Иногда мать пробовала вмешаться, старалась смягчить суровость мужа. Но где уж ей, бесхарактерной и измученной шестью детьми, которых вынашивала и рожала почти без перерыва, было обуздать этого проникнутого чувством собственной значимости pater familias![3] Ее саму по любому поводу грубо одергивали, словно простую служанку. «Я прошу тебя вспомнить, что деспотизм и ложь сгубили молодость твоей матери, – спустя много лет напишет Чехов старшему брату Александру. – Деспотизм и ложь исковеркали наше детство до такой степени, что тошно и страшно вспоминать. Вспомни те ужас и отвращение, какие мы чувствовали во время оно, когда отец за обедом поднимал бунт из-за пересоленного супа или ругал мать дурой. […] Лучше быть жертвой, чем палачом».[4]
Думая о матери, Антон всегда видел ее хлопочущей у плиты или согнувшейся над швейной машинкой. Ведь надо было накормить и одеть шестерых детей. Евгения Яковлевна огорчалась из-за того, что они слишком быстро росли и снашивали вещи. Ее голова была постоянно занята мыслями об одежде. То пальто надо надставить, то штаны починить. И все стоит денег… Она бесконечно складывала в уме копейки, страшась, что муж попрекнет ее неумением вести хозяйство.
Маленький Антон тоже с утра до вечера жил, со страхом ожидая выговора. Уткнувшись в латинскую грамматику, он молился о том, чтобы день прошел без грозы. Но за дверью уже слышался шум приближавшихся шагов. Входил отец, грузный, широкоплечий, с темной бородой, кустистыми бровями, властным взглядом. Он был одет в шубу, обут в высокие кожаные калоши.
«– Тово… – говорит Павел Егорович. – Я сейчас уйду по делу, а ты, Антоша, ступай в лавку и смотри там хорошенько.
У мальчика навертываются на глаза слезы, и он начинает усиленно мигать веками.
– В лавке холодно, – возражает он, – а я и так озяб, пока шел из гимназии.
– Ничего… Оденься хорошенько – и не будет холодно.
– На завтра уроков много…
– Уроки выучишь в лавке… Ступай да смотри там хорошенько… Скорее! Не копайся!»[5]
Антон покорно откладывал перо, натягивал гимназическую шинель на вате, совал ноги в дырявые калоши и, взяв под мышку латинскую грамматику, следом за отцом выходил в ледяную уличную темень. Лавка была в том же доме. В ней царила полярная стужа. Двое маленьких украинских мальчишек, Андрюшка и Гаврюшка, служившие приказчиками, притопывали ногами и растирали лица посиневшими от холода руками. Завидев хозяина, они замирали, вытянувшись в струнку. Отец приказывал Антону сесть за конторку и, несколько раз перекрестившись на икону, тяжким шагом удалялся. Дверь за ним с грохотом захлопывалась.

Фрагменты данных —
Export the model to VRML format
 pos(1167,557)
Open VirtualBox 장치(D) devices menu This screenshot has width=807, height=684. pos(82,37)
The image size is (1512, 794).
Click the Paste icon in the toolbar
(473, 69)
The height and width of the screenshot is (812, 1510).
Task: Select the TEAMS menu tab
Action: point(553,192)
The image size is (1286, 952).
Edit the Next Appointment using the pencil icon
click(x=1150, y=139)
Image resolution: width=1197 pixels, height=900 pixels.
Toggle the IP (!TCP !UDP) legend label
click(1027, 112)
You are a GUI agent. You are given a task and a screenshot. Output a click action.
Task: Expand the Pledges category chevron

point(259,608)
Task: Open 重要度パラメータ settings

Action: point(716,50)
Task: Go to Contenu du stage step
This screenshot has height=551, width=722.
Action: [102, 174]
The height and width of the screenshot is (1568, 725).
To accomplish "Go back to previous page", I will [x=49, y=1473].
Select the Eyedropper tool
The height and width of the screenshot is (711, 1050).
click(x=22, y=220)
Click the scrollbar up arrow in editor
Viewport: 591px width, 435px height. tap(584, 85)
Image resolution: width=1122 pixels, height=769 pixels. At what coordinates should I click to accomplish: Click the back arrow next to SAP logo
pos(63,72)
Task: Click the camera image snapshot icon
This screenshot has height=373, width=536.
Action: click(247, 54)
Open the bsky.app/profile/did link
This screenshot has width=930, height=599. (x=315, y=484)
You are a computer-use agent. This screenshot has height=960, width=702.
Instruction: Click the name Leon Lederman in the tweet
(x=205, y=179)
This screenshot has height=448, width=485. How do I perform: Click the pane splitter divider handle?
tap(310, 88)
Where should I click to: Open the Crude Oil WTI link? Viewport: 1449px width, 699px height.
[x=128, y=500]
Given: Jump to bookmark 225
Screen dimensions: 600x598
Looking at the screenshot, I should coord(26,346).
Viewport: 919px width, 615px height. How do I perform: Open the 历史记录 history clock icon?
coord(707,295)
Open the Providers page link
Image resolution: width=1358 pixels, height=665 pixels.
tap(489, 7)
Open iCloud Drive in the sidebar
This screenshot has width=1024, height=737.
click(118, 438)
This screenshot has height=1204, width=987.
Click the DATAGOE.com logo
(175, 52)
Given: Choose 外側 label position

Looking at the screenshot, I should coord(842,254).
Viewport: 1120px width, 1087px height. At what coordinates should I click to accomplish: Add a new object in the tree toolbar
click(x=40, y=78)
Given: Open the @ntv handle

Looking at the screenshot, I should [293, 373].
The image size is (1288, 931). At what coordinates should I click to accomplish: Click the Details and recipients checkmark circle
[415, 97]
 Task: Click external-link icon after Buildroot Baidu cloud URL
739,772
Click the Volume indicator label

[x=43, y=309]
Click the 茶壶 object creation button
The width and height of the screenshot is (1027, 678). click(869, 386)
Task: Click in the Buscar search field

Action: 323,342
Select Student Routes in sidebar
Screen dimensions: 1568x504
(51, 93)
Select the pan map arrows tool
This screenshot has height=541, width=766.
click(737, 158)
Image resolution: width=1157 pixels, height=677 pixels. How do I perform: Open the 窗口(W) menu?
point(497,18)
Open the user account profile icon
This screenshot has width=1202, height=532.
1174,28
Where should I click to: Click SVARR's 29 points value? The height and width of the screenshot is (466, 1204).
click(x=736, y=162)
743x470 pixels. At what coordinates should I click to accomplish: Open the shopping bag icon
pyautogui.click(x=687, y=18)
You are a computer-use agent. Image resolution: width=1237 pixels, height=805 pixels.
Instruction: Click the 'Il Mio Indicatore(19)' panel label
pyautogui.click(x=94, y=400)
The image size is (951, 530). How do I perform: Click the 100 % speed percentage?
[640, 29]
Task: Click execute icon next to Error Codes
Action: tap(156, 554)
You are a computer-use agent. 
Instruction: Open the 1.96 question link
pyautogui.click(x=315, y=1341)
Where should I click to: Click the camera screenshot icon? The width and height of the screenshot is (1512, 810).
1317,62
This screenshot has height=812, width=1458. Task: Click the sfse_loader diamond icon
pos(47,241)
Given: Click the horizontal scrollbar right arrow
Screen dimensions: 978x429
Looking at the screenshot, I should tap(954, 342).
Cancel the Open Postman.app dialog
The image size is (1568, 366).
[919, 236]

Цель задания —
Продолжите отрывок о детстве Чехова сразу после его последнего предложения.

Ответ —
Антон, глотая слезы и хлюпая носом, устраивался на ящике из-под казанского мыла и раскрывал свою латинскую грамматику. Он твердо намеревался делать уроки. Но когда мальчик пытался обмакнуть перо в чернильницу, стальное острие утыкалось в корочку льда. Оба мальчика-лавочника приплясывали на месте, чтобы согреться, болтали друг с другом, исподтишка посмеивались. Покупатели входили, выходили, что-то говорили. Голоса гулко отдавались под низким потолком. В таком шуме не только учиться, но даже и мечтать было невозможно. Антон, промерзший до костей, знал, что ожидание затянется на долгие часы, ведь обычно отец, отправляясь навестить друзей или помолиться в церкви, начисто забывал о существовании сына. Запрятав руки поглубже в рукава, поджав в сапогах пальцы ног, ребенок думал о том, что завтра в школе получит плохие отметки, и чувствовал, как его постепенно охватывают печаль и страх.
В этой темной и нечистой лавке торговали всем подряд. Здесь, конечно, можно было приобрести бакалейные товары, но также и керосин, лампы, фитили для них, перочинные ножи, табак, гвозди, слабительное. На полках коробки с чаем соседствовали со свечами; на полу теснились мешки с мукой и подсолнечными семечками; над прилавком свешивались колбасы и липкие, нанизанные на веревочку леденцы. От разложенных товаров исходил тяжелый смешанный запах. Кофе припахивал керосином, рис отдавал сальной свечкой…
На большой черной вывеске над дверью золотыми буквами были выведены слова: «Чай, сахар, кофе и другие колониальные товары». Чуть пониже – другая вывеска: «Навынос и распивочно». Последняя приглашала постоянных покупателей выпить водки в маленькой примыкавшей к лавке комнате. Несколько завсегдатаев лавки Павла Егоровича превратили это грязное и зловонное место в некое подобие клуба. С наступлением вечера они собирались здесь за графинчиком водки; лица вскоре начинали пылать, языки развязывались. В отсутствие отца Антон спускался в подвал, чтобы пополнить запас водки, обслуживал клиентов, записывал покупки, принимал деньги. Водка в России стоила недорого, на несколько копеек можно было напиться допьяна. Выпивохи обменивались непристойными шутками. Когда кто-нибудь из них рассказывал слишком вольный анекдот, то неизменно прибавлял: «А ты, Антоша, не слушай! Тебе рано еще!» Но маленький Антон все слышал, все понимал, обо всем догадывался. Уже в таком нежном возрасте ему пришлось столкнуться с нищетой, уродством, ленью и глупостью.
Лавка была открыта с пяти часов утра и до одиннадцати вечера. До отхожего места, находившегося на пустыре, Антону надо было пройти целую версту.[6] И нередко случалось, что, отправившись туда в темноте, мальчик нос к носу сталкивался с бродягой, укрывшимся там на ночь. И какой ужас охватывал тогда обоих!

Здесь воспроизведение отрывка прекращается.